CBS’s Sunday Morning aired two stories this morning. Well, they were really the same story, but told in two different ways. The first version was told as a horror, and the second version was told as a nostalgic drama. Both versions were about art, and the value we place on it.
The “scary” story tells of the frightening reality of President Trump ending federal funding for arts programs. People who work in theatre, film, and photography explained that they need money from the federal government specifically in order to exist. The 0.02% of the federal budget that funds arts simply cannot be replaced any other way.
Without federal funds, art will die!
Later, Sunday Morning aired the nostalgic version. It was about the 12 Blockbuster video stores still in operation, nine of them in Alaska. Blockbuster was once a popular store to rent art, but with the advent of companies like Netflix, Redbox, and Hulu, movie lovers enjoyed their art in other ways.
Some people are kind of sad that video stores have become nearly extinct. But, not really. Despite the lack of federal funding for movies, we can all still enjoy them.
Part of the reason why people are afraid of the federal government ending its funding for arts programs is because they believe that poor people need to be encouraged to value art. To them, people with less money than most lack the sophistication, motivation, or intelligence to paint, draw, dance, or make music. Another reason they are terrified is because they fear that the people who manage organizations such as the National Endowment for the Arts or The Corporation for Public Broadcasting will not know how to raise money for art programs if they did not receive federal funding.

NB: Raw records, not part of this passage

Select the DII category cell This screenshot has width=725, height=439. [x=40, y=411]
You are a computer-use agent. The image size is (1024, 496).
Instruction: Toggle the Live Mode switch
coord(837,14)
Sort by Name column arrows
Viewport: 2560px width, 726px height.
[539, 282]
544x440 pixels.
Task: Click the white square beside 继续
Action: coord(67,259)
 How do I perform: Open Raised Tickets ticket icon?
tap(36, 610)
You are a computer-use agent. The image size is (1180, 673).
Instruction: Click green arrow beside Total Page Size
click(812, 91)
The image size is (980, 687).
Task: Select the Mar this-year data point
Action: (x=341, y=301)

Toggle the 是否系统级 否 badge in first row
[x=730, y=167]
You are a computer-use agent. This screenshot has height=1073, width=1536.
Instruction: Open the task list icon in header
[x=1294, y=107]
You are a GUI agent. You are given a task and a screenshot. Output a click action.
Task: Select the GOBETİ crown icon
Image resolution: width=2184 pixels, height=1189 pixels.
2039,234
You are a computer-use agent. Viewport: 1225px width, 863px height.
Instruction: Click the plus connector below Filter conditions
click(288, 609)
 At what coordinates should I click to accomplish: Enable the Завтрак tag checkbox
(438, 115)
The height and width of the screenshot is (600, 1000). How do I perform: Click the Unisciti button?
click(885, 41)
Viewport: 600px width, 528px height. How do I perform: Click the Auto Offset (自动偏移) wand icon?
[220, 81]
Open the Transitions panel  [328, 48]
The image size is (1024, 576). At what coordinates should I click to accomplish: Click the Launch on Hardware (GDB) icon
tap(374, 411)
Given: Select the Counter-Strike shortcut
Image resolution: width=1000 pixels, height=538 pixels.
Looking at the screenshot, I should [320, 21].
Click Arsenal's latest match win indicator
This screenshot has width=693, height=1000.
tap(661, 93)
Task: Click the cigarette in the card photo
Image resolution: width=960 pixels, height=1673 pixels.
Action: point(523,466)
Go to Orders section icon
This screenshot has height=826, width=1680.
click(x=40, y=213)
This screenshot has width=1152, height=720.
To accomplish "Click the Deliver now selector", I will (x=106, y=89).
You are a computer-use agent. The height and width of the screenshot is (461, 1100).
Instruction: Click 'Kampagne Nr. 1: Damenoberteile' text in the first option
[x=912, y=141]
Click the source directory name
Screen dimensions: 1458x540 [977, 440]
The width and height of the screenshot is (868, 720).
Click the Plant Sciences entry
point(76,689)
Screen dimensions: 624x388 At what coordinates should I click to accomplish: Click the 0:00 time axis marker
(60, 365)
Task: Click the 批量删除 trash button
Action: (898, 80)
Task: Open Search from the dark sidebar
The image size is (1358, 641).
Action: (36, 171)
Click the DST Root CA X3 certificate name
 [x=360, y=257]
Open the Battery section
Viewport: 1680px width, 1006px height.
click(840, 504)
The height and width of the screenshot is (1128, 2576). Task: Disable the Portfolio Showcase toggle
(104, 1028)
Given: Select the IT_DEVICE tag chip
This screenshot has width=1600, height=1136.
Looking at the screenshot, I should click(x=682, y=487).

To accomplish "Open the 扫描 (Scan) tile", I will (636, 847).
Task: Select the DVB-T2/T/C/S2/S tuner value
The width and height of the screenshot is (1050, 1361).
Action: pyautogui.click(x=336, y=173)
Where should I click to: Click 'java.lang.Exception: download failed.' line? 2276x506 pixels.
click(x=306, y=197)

It’s anyone’s guess how organizations like the YMCA or the Girl Scouts or Saint Jude’s Children’s Research Hospital manage to provide services to those who want them. Or, how organizations can create statues of Jesus or Buddha without receiving 0.02% of the federal budget.
So many mysteries of the universe!
Could it be that these organizations do not live in fear? Could it be that their services are valuable, and people are willing to support them voluntarily?
If we want to work together to make the world a better place, then we are going to have to stop being afraid of one another. We will need to allow each other to make our own choices, including which art forms we support. If we continue being afraid of the choices of others, then the federal government could justify spending money on anything that comprises 0.02% of the budget.